New Hampshire's unemployment rate is 2.6 percent in March, behind South Dakota's of 2.5 percent. New Hampshire last reached this rate in early 2000.
Bruce DeMay of the New Hampshire Department of Employment Security said Monday the state has gained back most of the jobs it has lost during the recession and it has a very high labor force participation rate.
"It's been a real strong recovery," he said. "It took us only one year to add 20,000 unemployed individuals when the recession hit," in 2008.
Business and employment representatives say the manufacturing, high-tech and health care industries are among those having difficulty finding specialized workers for their fields.
Richard Lavers, deputy commissioner of the Employment Security Department, said nurses and truck drivers are the two top positions sought. He said efforts are underway to create apprenticeships for trucking positions, for example, that lead to hiring.
Lavers said the department looks at the incredibly low rate as a catalyst for growth. "People look at is as there are jobs in New Hampshire. There's work to be done."

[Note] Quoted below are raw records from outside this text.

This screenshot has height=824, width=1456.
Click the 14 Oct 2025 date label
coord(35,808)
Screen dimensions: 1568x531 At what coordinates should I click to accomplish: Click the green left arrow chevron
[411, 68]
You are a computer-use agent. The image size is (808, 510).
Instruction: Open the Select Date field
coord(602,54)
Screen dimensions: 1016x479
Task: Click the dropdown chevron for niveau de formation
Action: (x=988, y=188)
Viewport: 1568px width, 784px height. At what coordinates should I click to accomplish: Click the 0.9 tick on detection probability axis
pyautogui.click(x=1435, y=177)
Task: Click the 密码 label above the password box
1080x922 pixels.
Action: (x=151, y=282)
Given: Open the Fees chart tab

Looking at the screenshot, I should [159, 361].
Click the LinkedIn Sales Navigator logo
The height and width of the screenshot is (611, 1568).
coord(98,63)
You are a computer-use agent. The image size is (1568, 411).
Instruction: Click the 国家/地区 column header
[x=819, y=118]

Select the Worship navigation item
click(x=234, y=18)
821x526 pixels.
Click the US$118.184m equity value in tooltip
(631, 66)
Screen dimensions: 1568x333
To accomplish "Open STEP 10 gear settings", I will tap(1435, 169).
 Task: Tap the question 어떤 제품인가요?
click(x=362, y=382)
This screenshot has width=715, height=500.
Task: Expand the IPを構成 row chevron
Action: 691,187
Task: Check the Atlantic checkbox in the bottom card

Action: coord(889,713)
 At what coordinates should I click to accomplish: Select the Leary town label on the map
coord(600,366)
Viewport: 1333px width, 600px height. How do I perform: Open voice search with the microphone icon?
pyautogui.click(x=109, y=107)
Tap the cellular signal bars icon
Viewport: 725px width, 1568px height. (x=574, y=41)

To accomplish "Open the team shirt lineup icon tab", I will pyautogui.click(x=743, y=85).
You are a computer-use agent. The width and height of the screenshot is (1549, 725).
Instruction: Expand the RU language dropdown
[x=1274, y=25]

But that makes things difficult for recruiters like John Whelan of the Bedford, N.H.-based Alexander Technology Group. He has worked to staff tech firms for 18 years and never seen things so tight. He has heard similar stories with his agency's sister staffing firms which recruit for accounting and finance, sales, human resources and administrative jobs.
"It creates an incredibly competitive job market," Whelan said. "There is a ton of demand and very low supply. It makes it very difficult for clients to compare multiple candidates in a small or short interview cycle. When companies are looking to fill a job, sometimes they like to see three or four candidates. In years past, that might be possible. But especially in technology which is very niche, they don't have that luxury so that sometimes can make the hiring process a little bit stagnant."
Whelan said he doesn't expect to see the tightness ease "anytime soon," adding that it will probably only change when companies consider increasing compensation and other benefits for prospective candidates. As a result, that could expand the talent pool and attract "people from a broader market who will travel a little further."